**Task objective**
Identify all lines below that hold "toolbar" and collect them.

(Dataset entries)
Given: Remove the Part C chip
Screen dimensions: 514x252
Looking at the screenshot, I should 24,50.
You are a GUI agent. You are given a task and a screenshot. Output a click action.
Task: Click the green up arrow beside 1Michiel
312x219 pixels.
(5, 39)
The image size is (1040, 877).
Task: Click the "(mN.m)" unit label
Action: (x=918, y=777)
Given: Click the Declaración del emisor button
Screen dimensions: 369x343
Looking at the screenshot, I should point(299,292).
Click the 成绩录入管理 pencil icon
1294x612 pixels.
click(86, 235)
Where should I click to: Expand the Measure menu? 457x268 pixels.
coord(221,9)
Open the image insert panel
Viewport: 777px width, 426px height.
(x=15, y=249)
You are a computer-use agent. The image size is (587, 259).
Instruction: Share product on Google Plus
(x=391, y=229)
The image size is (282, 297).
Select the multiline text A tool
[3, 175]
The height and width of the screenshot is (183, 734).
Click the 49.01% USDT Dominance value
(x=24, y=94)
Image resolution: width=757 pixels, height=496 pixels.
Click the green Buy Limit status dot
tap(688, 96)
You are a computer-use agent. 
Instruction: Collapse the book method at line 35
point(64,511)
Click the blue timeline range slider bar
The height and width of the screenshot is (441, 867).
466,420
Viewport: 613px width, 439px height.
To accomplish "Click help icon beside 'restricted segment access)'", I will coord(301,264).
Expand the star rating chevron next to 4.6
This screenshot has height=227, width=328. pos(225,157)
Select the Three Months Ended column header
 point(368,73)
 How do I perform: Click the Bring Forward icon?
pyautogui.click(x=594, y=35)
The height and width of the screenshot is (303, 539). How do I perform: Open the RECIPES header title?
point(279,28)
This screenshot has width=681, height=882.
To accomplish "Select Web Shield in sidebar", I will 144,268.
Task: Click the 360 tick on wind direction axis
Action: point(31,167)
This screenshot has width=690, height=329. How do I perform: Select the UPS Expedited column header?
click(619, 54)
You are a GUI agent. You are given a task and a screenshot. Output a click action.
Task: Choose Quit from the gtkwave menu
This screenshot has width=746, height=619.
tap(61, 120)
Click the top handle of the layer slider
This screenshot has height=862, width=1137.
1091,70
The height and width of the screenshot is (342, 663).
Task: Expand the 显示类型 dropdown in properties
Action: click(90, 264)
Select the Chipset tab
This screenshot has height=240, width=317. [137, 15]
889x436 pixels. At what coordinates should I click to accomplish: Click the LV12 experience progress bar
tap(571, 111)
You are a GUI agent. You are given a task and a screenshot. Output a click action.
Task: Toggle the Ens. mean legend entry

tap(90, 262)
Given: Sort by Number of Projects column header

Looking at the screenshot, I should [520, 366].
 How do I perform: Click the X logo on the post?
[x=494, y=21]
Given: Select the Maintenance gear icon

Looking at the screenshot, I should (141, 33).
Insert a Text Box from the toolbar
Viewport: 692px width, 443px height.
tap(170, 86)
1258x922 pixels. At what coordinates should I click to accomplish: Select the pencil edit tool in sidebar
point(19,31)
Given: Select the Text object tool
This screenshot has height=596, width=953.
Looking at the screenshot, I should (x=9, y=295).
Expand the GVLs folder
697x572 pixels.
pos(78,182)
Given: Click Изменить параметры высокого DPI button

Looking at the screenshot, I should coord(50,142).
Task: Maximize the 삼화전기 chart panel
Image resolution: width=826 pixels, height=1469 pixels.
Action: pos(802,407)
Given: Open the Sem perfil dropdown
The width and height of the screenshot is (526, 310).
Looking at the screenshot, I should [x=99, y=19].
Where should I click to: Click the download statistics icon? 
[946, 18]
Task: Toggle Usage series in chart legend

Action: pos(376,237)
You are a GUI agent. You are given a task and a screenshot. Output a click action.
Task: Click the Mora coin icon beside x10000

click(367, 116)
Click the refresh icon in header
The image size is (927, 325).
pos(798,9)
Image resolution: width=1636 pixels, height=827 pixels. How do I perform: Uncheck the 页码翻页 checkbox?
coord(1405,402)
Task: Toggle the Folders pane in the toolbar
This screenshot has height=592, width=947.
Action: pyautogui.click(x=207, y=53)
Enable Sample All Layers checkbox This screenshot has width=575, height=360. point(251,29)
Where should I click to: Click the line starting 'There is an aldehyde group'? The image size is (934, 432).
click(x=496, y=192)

**Result**
Insert a Text Box from the toolbar
Task: Toggle the Folders pane in the toolbar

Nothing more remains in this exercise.